*THE PROBLEM:* Please rewrite the lines starting with the one that contains "Image resolution: width=1552" and going on through the one that contains "Looking at the", replacing "particular" with "specific" and leaving everything else unchanged.

____ GIVEN RECORDS

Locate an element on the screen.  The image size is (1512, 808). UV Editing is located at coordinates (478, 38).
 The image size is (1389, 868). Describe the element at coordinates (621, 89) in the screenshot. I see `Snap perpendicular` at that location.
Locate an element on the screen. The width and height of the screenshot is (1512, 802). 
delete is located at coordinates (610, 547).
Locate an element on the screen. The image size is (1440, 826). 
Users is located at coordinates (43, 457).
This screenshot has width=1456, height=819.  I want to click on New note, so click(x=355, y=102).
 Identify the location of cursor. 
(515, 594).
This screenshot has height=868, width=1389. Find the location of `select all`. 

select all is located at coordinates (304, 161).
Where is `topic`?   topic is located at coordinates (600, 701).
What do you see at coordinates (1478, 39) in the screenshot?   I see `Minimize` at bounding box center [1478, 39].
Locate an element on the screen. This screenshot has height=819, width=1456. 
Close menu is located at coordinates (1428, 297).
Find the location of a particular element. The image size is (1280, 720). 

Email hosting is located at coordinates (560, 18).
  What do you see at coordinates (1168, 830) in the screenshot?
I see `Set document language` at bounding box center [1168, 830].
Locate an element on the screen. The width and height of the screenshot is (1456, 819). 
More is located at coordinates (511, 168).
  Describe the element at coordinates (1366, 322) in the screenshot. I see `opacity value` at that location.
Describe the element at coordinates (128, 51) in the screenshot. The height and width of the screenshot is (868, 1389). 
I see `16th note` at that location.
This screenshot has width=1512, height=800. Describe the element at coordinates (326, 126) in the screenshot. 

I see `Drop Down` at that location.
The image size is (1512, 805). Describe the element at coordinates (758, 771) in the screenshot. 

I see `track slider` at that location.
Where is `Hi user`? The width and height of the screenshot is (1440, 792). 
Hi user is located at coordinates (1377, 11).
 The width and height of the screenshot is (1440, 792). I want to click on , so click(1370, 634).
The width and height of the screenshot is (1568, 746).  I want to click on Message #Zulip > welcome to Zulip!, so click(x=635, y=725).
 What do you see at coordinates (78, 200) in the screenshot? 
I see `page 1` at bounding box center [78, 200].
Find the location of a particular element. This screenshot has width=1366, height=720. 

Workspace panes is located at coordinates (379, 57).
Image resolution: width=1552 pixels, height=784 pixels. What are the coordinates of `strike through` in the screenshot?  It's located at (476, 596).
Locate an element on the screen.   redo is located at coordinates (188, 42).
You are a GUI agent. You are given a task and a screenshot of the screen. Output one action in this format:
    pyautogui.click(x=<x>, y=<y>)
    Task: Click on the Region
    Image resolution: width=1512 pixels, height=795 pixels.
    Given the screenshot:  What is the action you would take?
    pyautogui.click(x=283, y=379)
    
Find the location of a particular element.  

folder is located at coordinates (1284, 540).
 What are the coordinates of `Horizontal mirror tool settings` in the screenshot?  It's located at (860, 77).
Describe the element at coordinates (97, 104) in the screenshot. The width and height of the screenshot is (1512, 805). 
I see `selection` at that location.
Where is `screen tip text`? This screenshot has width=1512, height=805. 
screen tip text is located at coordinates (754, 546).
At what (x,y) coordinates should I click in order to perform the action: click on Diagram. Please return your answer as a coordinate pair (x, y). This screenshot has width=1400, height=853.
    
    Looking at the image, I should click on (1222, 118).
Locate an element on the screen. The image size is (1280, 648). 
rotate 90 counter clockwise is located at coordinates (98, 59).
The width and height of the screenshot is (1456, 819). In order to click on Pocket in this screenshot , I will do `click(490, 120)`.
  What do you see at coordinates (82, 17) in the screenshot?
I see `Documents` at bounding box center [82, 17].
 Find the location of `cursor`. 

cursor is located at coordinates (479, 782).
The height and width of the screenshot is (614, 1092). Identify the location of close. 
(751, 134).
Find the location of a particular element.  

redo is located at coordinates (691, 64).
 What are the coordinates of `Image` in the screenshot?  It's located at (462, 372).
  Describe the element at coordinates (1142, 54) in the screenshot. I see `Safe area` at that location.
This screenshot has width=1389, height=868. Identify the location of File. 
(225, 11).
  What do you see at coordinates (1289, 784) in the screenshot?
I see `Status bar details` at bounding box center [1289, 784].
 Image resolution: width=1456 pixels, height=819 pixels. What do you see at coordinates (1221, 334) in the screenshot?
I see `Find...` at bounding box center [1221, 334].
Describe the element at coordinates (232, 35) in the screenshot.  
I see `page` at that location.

________

*TASK OUTPUT:*
Image resolution: width=1552 pixels, height=784 pixels. What are the coordinates of `strike through` in the screenshot?  It's located at (476, 596).
Locate an element on the screen.   redo is located at coordinates (188, 42).
You are a GUI agent. You are given a task and a screenshot of the screen. Output one action in this format:
    pyautogui.click(x=<x>, y=<y>)
    Task: Click on the Region
    Image resolution: width=1512 pixels, height=795 pixels.
    Given the screenshot:  What is the action you would take?
    pyautogui.click(x=283, y=379)
    
Find the location of a specific element.  

folder is located at coordinates (1284, 540).
 What are the coordinates of `Horizontal mirror tool settings` in the screenshot?  It's located at (860, 77).
Describe the element at coordinates (97, 104) in the screenshot. The width and height of the screenshot is (1512, 805). 
I see `selection` at that location.
Where is `screen tip text`? This screenshot has width=1512, height=805. 
screen tip text is located at coordinates (754, 546).
At what (x,y) coordinates should I click in order to perform the action: click on Diagram. Please return your answer as a coordinate pair (x, y). This screenshot has width=1400, height=853.
    
    Looking at the image, I should click on (1222, 118).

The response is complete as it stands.